Fight Aging!

In order to function correctly, proteins must form a specific folded structure after assembly from amino acids in a ribosome. This folding doesn't always work as it should, and there is naturally some rate of error for processes taking place in the crowded, organized chaos of a cell interior. Protein misfolding leads to non-functional, sometimes toxic molecules. In the worst case scenario, with only a handful of proteins in the body being capable of this, a misfolded protein can encourage other molecules of the same protein to also misfold, and join into solid aggregates. Beyond this, a given error rate in folding across all proteins produced by a cell puts stress on that cell, and is addressed by a variety of quality control and housekeeping mechanisms that flag and recycle such mistakes when they occur.

To what degree is the burden of misfolded proteins an important mechanism of aging? The handful of well-known misfolded proteins that can spread from cell to cell and form solid aggregates, such as amyloid-β and α-synuclein, are a characteristic feature and likely important contributing cause of age-related neurodegenerative conditions. But beyond these few types of protein, is there a background of diverse misfolded proteins that builds up with age to cause broad cellular dysfunction, particularly in long-lived cells such as neurons? In today's open access paper, researchers argue that this is likely the case, based on data from a range of species. They identify a few hundred different proteins in which the presence of misfolded molecules appears to increase with age.

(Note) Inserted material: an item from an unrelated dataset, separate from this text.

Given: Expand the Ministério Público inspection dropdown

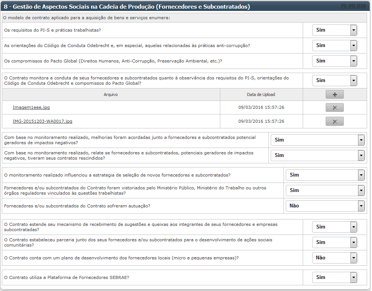Looking at the screenshot, I should [325, 190].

Extensive accumulation of misfolded protein aggregates during natural aging and senescence

The biological activity of cells and organisms depends on the proper function of many different proteins involved in key cellular signaling pathways. To remain biologically active, proteins need to preserve their native three-dimensional structure and solubility. Any alterations to these parameters challenge their ability to perform their normal biological function, with devastating consequences for the cell and the organism. Previously reported evidence showed a transition to insolubility of several proteins during aging in different models. Interestingly, many of these proteins are predicted to have high propensity to misfold and aggregate, similarly to protein misfolding disorders (PMDs). Based on these observations, we hypothesized that during aging several different proteins undergo progressive misfolding and aggregation to form structures similar to those found in age-related PMDs, causing widespread and chronic cellular dysfunction, which is the hallmark feature of aging.

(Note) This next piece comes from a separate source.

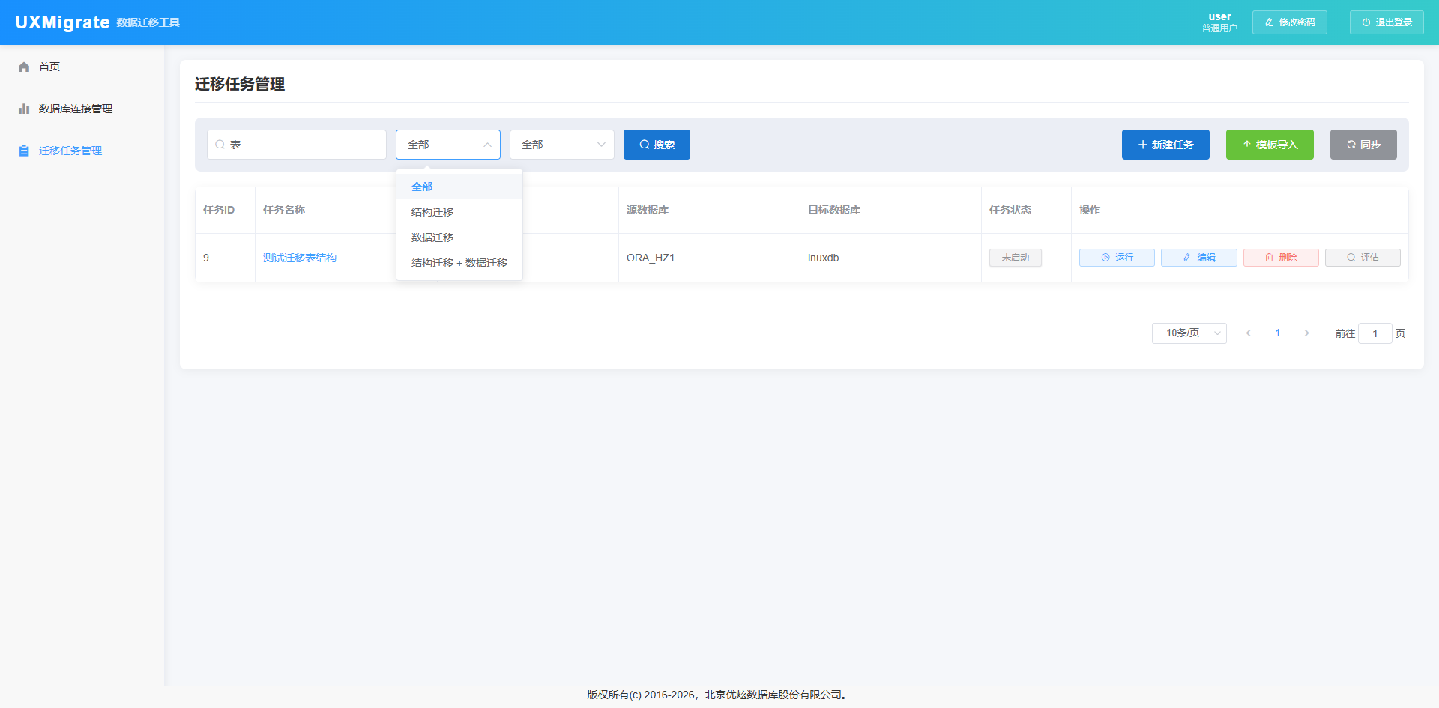This screenshot has height=708, width=1439.
Task: Choose '数据迁移' option in dropdown
Action: click(432, 237)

In this study, we report the extensive and progressive accumulation of misfolded proteins during natural aging/senescence in different models, in the absence of disease. We coined the term age-ggregates to refer to this subset of proteins. Our findings demonstrate that age-ggregates exhibit the main characteristics of misfolded protein aggregates implicated in PMDs, including insolubility in detergents, protease-resistance, and staining with dyes specific for misfolded aggregates. Misfolded protein aggregates with these characteristics are thought to be implicated in some of today most prevalent diseases, including Alzheimer's disease and related forms of dementia, Parkinson's disease, Amyotrophic Lateral Sclerosis, type 2 diabetes, and even cancer. The strongest risk factor for all these diseases is aging, supporting our concept that advanced age is associated with increased accumulation of misfolded protein aggregates.

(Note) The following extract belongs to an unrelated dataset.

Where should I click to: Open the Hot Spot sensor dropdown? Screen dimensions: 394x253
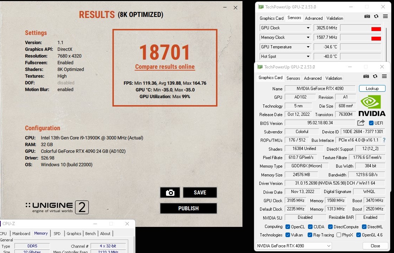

We found intracellular age-ggregation in the aged brain, where misfolded proteins are sequestered into aggresomes. Aggresomes have been studied in the context of neurodegenerative diseases, where they act as a general defense mechanism against high levels of accumulation of toxic misfolded proteins. Our results indicate that the aged brain contains relatively large amounts of misfolded species, whose soluble versions participate in cellular pathways that play fundamental roles in preserving basic functions, such as protein quality control, synapsis, and metabolism. By comparison with PMD, it is likely that the aging-associated misfolded protein will be non-functional or acquire a toxic activity. Therefore, we speculate that age-related protein misfolding may play a key role in the decline of those processes. Alternatively, the formation of misfolded aggregates might be a consequence of a dysfunctional proteasomal and other degradation pathways. The reproducibility of our results using various different techniques, methodologies, and model systems (invertebrates, cellular models, and rodents) indicate that protein misfolding during aging is not a stochastic phenomenon, but rather that a specific subset of proteins are prone to misfold with age.